Beginning with the line below that contains "Click the 会議室① 14 o'clock empty cell" and ending with the line that contains "Change the 抄底爆发", copy every line exactly. Copy nothing else.

■ ■ ■

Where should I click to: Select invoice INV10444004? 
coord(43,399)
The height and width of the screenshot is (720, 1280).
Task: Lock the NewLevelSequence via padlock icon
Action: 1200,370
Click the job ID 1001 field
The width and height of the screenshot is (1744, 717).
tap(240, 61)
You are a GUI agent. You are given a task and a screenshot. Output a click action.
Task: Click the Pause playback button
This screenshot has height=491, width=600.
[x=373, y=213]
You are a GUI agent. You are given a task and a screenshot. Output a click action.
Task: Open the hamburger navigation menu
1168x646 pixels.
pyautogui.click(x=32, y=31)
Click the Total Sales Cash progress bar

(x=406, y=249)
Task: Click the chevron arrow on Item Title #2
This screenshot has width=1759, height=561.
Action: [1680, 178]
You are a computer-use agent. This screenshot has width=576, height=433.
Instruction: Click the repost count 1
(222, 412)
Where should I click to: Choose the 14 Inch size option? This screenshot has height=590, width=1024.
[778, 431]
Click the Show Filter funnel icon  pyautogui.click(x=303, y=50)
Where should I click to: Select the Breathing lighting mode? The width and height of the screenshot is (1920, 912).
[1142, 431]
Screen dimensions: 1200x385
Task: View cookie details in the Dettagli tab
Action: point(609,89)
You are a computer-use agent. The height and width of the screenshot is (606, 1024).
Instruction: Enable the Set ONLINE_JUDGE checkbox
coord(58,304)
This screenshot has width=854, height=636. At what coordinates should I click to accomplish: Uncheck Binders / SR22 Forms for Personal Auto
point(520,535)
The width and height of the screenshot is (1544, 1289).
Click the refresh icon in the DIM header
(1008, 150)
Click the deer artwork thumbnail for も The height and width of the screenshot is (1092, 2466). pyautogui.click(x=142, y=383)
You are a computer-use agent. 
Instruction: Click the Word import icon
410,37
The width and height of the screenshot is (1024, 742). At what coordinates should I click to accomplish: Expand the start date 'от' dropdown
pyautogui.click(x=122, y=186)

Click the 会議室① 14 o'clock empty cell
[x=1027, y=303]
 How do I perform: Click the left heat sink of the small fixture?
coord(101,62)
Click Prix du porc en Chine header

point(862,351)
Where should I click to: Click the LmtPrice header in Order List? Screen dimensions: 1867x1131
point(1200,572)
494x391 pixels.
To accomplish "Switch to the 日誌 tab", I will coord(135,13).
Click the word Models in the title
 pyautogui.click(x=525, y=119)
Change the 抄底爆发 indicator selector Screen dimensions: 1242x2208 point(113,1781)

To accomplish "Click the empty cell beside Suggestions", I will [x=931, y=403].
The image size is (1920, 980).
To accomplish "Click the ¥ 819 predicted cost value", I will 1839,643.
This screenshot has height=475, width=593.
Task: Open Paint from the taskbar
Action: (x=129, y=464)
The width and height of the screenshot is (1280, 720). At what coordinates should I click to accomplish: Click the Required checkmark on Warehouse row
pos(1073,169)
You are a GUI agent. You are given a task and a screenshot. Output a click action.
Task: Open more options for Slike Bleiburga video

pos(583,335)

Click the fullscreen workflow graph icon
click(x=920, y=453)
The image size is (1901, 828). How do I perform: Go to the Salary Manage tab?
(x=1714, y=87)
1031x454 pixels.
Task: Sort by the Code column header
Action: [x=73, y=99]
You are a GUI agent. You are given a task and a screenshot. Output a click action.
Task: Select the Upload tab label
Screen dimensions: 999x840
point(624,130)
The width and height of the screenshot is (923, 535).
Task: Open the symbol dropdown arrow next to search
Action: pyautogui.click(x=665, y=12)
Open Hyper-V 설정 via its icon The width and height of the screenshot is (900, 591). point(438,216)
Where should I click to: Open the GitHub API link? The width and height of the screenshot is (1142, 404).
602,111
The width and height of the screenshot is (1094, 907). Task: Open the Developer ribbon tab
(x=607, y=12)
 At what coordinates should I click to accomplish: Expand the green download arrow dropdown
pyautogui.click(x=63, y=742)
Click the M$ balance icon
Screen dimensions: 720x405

■ ■ ■

** PROBLEM SOLUTION **
Click the 会議室① 14 o'clock empty cell
[x=1027, y=303]
 How do I perform: Click the left heat sink of the small fixture?
coord(101,62)
Click Prix du porc en Chine header

point(862,351)
Where should I click to: Click the LmtPrice header in Order List? Screen dimensions: 1867x1131
point(1200,572)
494x391 pixels.
To accomplish "Switch to the 日誌 tab", I will coord(135,13).
Click the word Models in the title
 pyautogui.click(x=525, y=119)
Change the 抄底爆发 indicator selector Screen dimensions: 1242x2208 point(113,1781)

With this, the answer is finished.